Greening Aid: Aid Worker, Question Thyself

Running a series this week by Brooks Keene looking at the intersection between aid and the environment, focusing on whether aid interventions are truly sustainable. Brooks previously worked as a development policy consultant in Kenya, and now works for a US-based NGO.
For previous posts in the series, see here.
Aid Worker, Question Thyself
How do aid organizations bridge the gap between our rhetoric about sustainability and our actions in a more substantial way? We need a framework for our thinking that will let us dodge our own cultural proclivities. I think there are three basic cultural barriers keeping us from making progress.
First, though the majority of aid workers work in their own country, the organizations themselves and usually senior management are, for the most part, from “the West.” This makes aid organizations subject to the “culture of life.” Death, or at least death at the wrong time, is the enemy that we are trying to save everyone from.
The focus then becomes on immediate short-term needs of individuals versus needs for a healthy society in the long run. You’re less likely to accept short term costs for long term gains.

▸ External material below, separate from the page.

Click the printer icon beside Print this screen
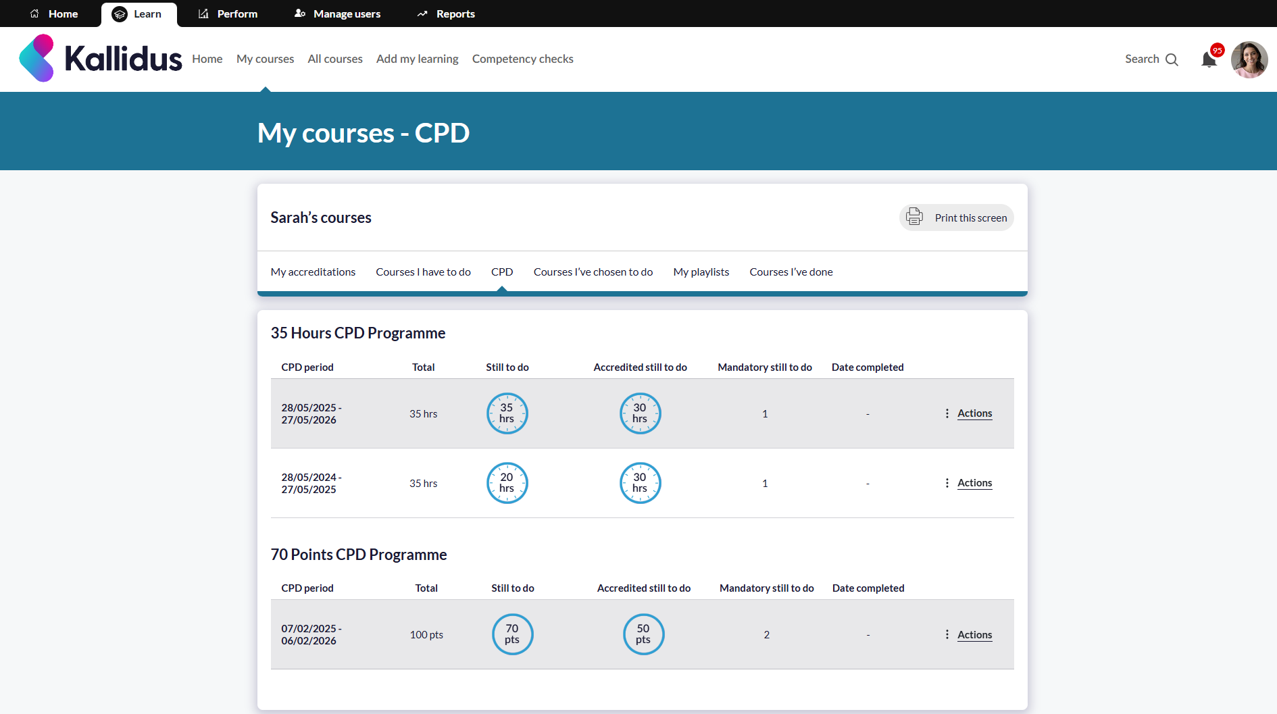 pos(914,217)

Second, I suspect that, though we’ve worked hard to exorcise it, there’s still a lurking thought that everyone should live like us or at least be able to if they want. Aren’t our lives great? Well…sort of. The fun of playing Guitar Hero (Metallica edition) notwithstanding, a lot of our technologies and “advancements” are also killing society as we know it.
Just because we have abundant cheap food doesn’t mean that we have agriculture figured out. Conventional modern agriculture is destroying our topsoil and is highly dependent on synthetic fertilizers produced with fossil fuels. We’re killing ourselves slowly, then quickly once we’ve finished “mining” our topsoil. New topsoil forms at the rate of inches over hundreds of years. Reckoning to come.
Third, the world isn’t set up for people to live sustainably in the true sense (you’re excused from this statement if you’re Amish). We all commit grievous environmental sins daily. One example of this would be using a laptop with tons of heavy metals in it that will eventually end up in the ground water with energy that was created unsustainably to type frivolous ideas in a blog while flying in huge metal contraption spewing carbon an ocean away from where you live.